(Records contained in a dataset)
= = =

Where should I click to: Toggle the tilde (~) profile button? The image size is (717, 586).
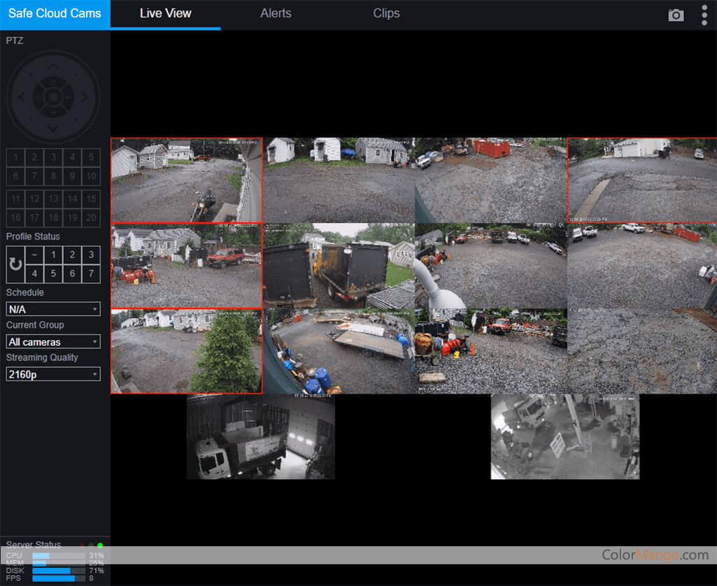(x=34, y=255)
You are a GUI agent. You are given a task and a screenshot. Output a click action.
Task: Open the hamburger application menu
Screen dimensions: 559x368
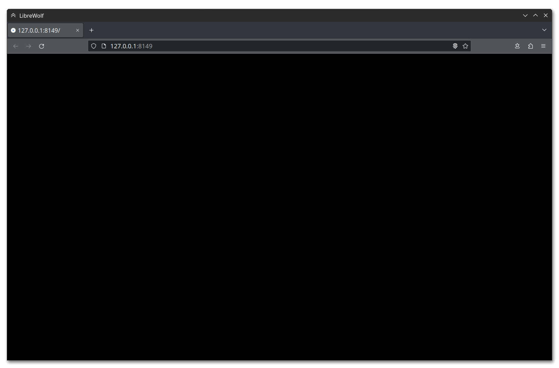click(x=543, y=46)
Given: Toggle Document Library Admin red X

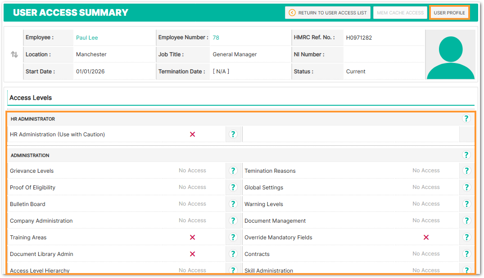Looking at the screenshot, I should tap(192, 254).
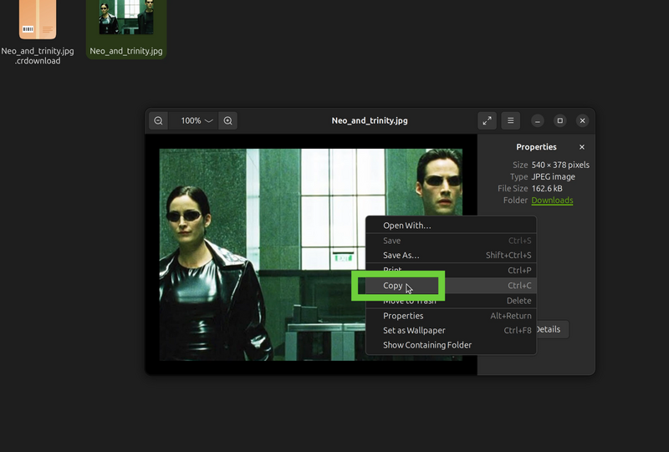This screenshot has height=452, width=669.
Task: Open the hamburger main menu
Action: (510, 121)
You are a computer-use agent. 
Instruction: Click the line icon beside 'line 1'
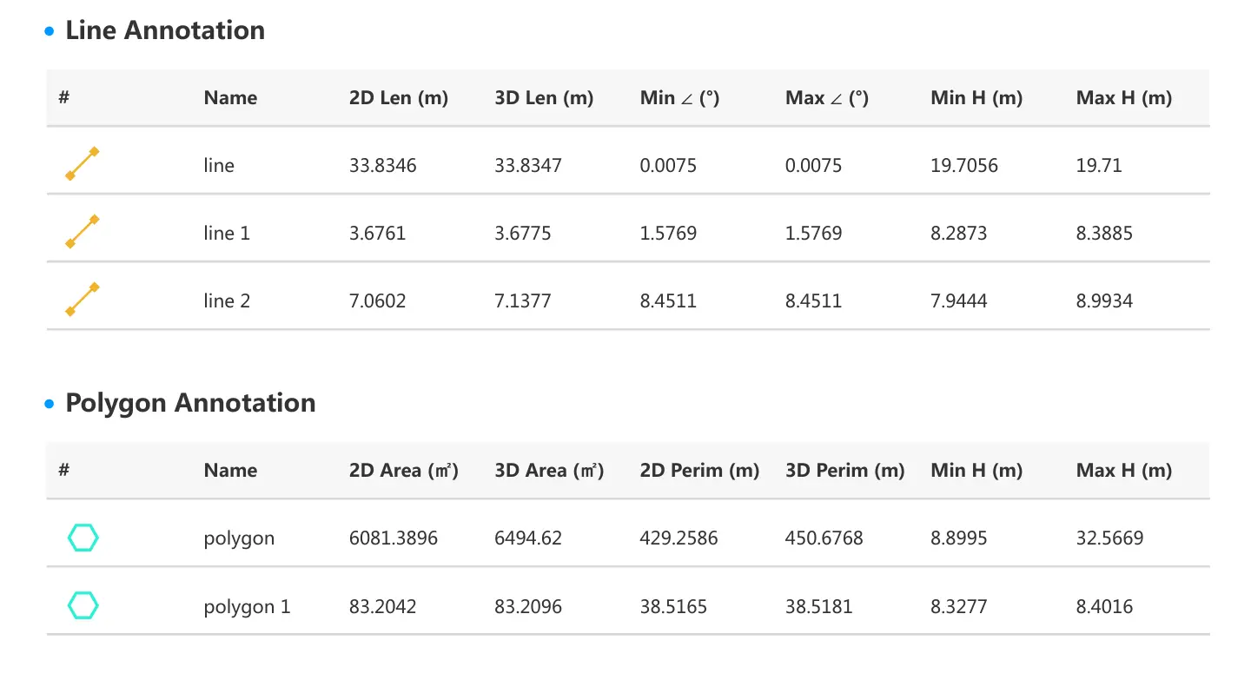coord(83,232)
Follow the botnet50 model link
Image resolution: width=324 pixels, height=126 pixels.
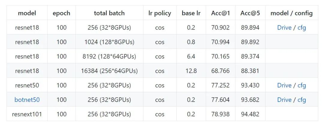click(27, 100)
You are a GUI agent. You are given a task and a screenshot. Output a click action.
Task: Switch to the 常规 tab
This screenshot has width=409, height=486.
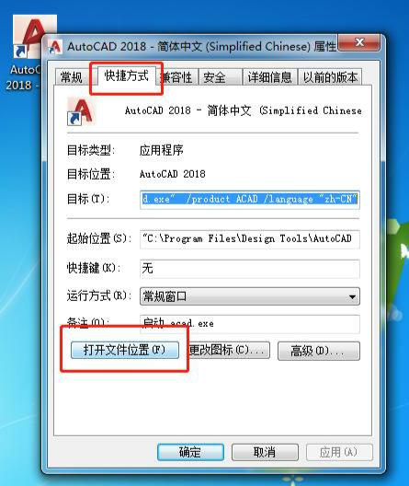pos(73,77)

= = =

_What to work on_
Write each line exactly as it appears, from the line that holds "Image resolution: width=324" through the closing line of the data above, and leave every picture out.

_Solution for this task_
Image resolution: width=324 pixels, height=126 pixels.
click(27, 100)
You are a GUI agent. You are given a task and a screenshot. Output a click action.
Task: Switch to the 常规 tab
This screenshot has width=409, height=486.
pos(73,77)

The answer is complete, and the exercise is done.